Tuesday, November 24, 2015

scary clown

at some point, someone is going to have to hit donald trump in the face with a pie.

it's the kind of thing that happens at circuses all the time, after all. and if the pie turns out to be made of acme bird seed... well, you know. oops.

because while trump is a clown, suddenly his act has taken a dark turn, with a combustible momentum all its own.

recapping the past week, the leading GOP contender has said if he were president he would:

* reinstitute torture of terror suspects
set up a database and ID system to track muslims in the U.S.
close houses of worship

if that were not enough to fan intolerant flames, trump also falsely claimed "thousands of new jerseyans cheered the 9/11 attacks," and said that protesters at one of his rallies "should have been roughed up," after a black lives matter demonstrator was punched, choked, and kicked by trump fans. (yes, he calls them "fans.")

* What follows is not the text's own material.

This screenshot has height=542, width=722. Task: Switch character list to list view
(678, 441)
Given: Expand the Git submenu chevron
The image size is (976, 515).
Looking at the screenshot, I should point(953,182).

trump's incendiary week was capped off by this particularly wild-eyed exchange about muslims in america:

"But anyway, we have training camps growing where they want to kill us,” the man said. “That’s my question: When can we get rid of them?"

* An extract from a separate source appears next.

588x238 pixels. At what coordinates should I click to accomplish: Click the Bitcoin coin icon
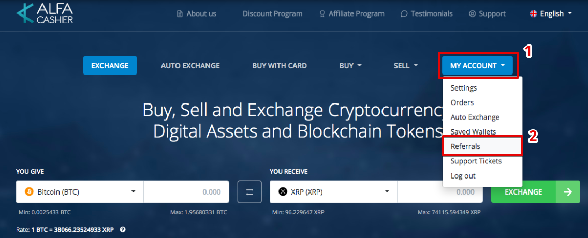pos(30,192)
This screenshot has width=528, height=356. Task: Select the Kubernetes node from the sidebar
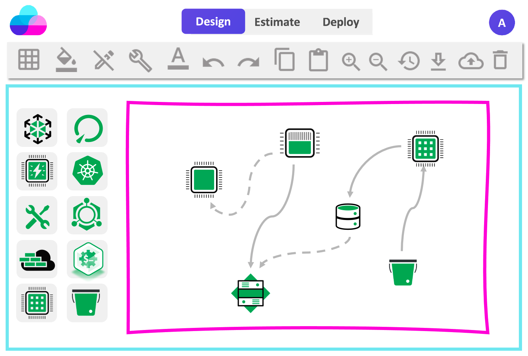click(x=87, y=171)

“We’re going to be looking at a lot of different things,” Trump replied. “You know, a lot of people are saying that and a lot of people are saying that bad things are happening. We’re going to be looking at that and many other things.”

yes, bad things are happening. but they're not going on in secret camps: they're happening on camera, for the whole world to see. which is why, for the first time in a particularly seedy GOP campaign season, donald trump is being called a "fascist".

since the beginning of his campaign, trump has incrementally raised the bar on low-minded rhetoric. but what started as boorish insults has degenerated to inflammatory talk appealing to the easily stampeded. and with each sexist, racist, inhumane, anti-american quip and proposal, his numbers have gone up.

what this says about trump is self-evident. what it says about the faction of america embracing his latest raving is disgusting and disquieting.

trump's "message" (if by message you mean "the deranged swagger of the incompetent and incoherent") resonates with the same dark underside of america that crawled out to shout inarticulately for george w. bush ~ and the war crimes that helped make daƩsh possible.

too many times (and too easily) in recent history, americans have been whipped into a frenzy by current events. instead of responding with measured courage and resolve, we surrendered to irrational fear. which led to gratuitous war, torture, and the debasement of america's reputation at home and abroad.

where once we unwaveringly said, "never again," and "that could never happen here," we now shake our heads and say, "what's next?"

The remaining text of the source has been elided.